L’Hôpital’s Rule is a calculus technique for evaluating limits that produce indeterminate forms. Instead of trying to simplify the original expression directly, you take the derivative of the numerator and denominator separately and then evaluate the new limit. It is especially helpful for limits involving logarithms, exponentials, trigonometric functions, and rational expressions.
Notes
Questions
\(\textbf{1)}\) \( \displaystyle \lim_{x\to1} \displaystyle \frac{\ln{x}}{x-1} \)
The answer is \(1\)
\(\,\,\,\,\,\,\text{Verify }\displaystyle \frac {\ln{(1)}}{1-1}= \frac{0}{0}\)
\(\,\,\,\,\,\,\displaystyle \lim_{x\to c} \displaystyle \frac{f(x)}{g(x)} = \lim_{x\to c} \displaystyle \frac{f'(x)}{g'(x)}\)
\(\,\,\,\,\,\,\displaystyle \lim_{x\to 1} \displaystyle \frac{\ln{x}}{x-1} = \lim_{x\to 1} \displaystyle \frac{1/x}{1}\)
\(\,\,\,\,\,\, \lim_{x\to 1} \frac{1/x}{1}=\frac{1/(1)}{1}=1\)
\(\,\,\,\,\,\,\,\text{The answer is } 1\)
\(\textbf{2)}\) \( \displaystyle \lim_{x\to\infty} \displaystyle \frac{\ln{x}}{x} \)
The answer is \(0\)
\(\,\,\,\,\,\text{Verify this has the form }\displaystyle \frac{\infty}{\infty}\)
\(\,\,\,\,\,\displaystyle \lim_{x\to\infty}\frac{\ln{x}}{x}=\lim_{x\to\infty}\frac{1/x}{1}\)
\(\,\,\,\,\,\displaystyle \lim_{x\to\infty}\frac{1}{x}=0\)

SOURCE EXCERPT:
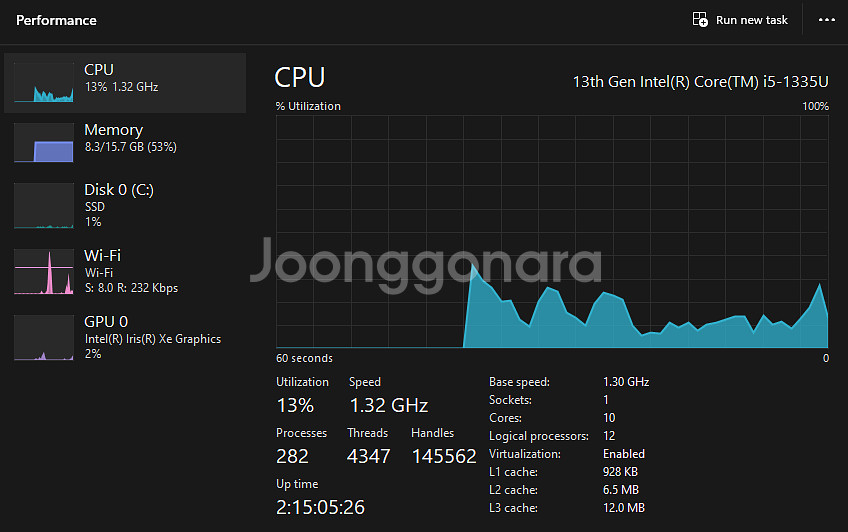
Task: Click the Run new task icon
Action: click(x=700, y=19)
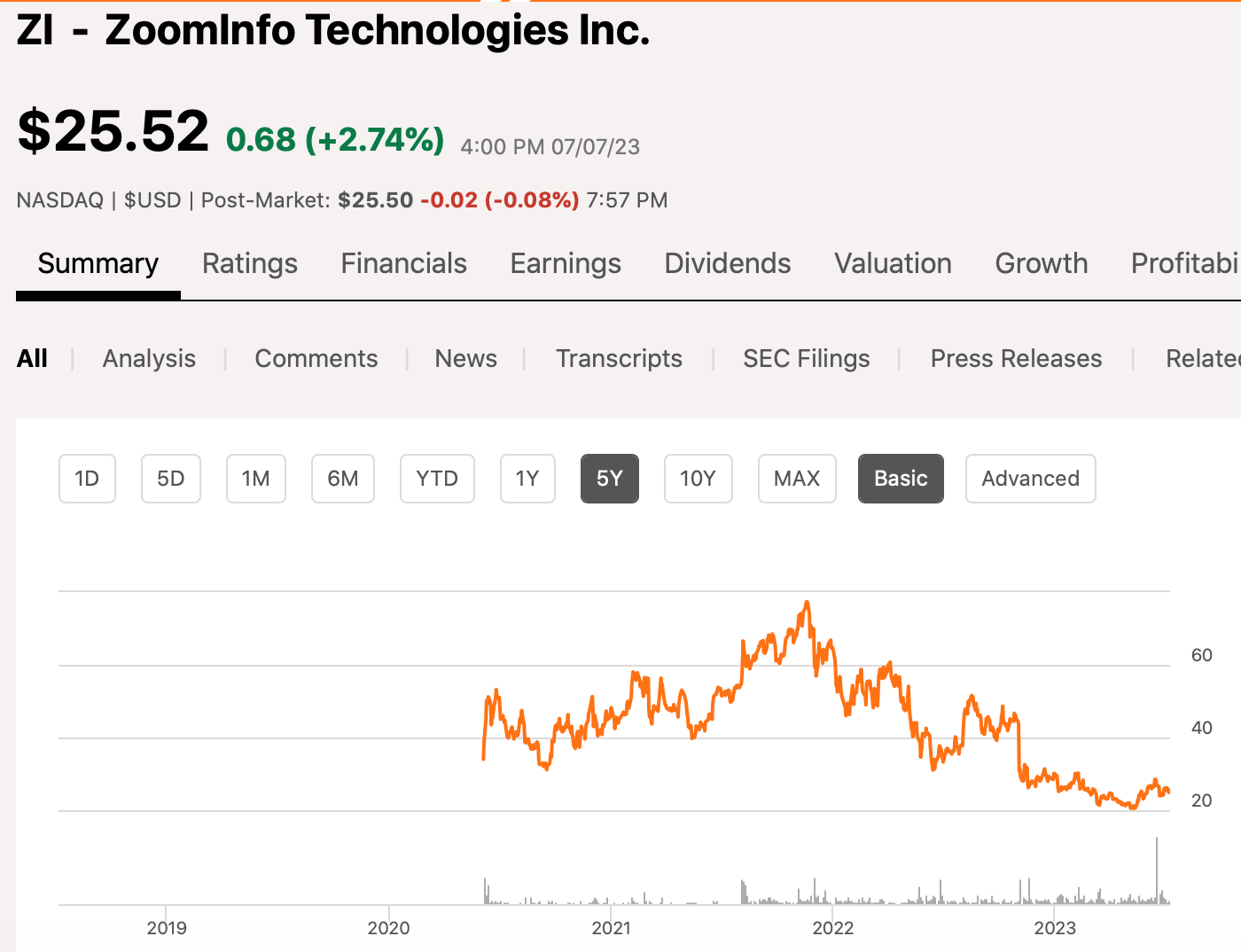Go to the Financials tab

SET PROBLEM: Reproduce the passage on L'Hôpital's Rule, beginning at the words "L’Hôpital’s Rule is" and stopping after "answer is \(1\)", and swap "derivative" for "first derivative" throughout.

THE RESULT:
L’Hôpital’s Rule is a calculus technique for evaluating limits that produce indeterminate forms. Instead of trying to simplify the original expression directly, you take the first derivative of the numerator and denominator separately and then evaluate the new limit. It is especially helpful for limits involving logarithms, exponentials, trigonometric functions, and rational expressions.
Notes
Questions
\(\textbf{1)}\) \( \displaystyle \lim_{x\to1} \displaystyle \frac{\ln{x}}{x-1} \)
The answer is \(1\)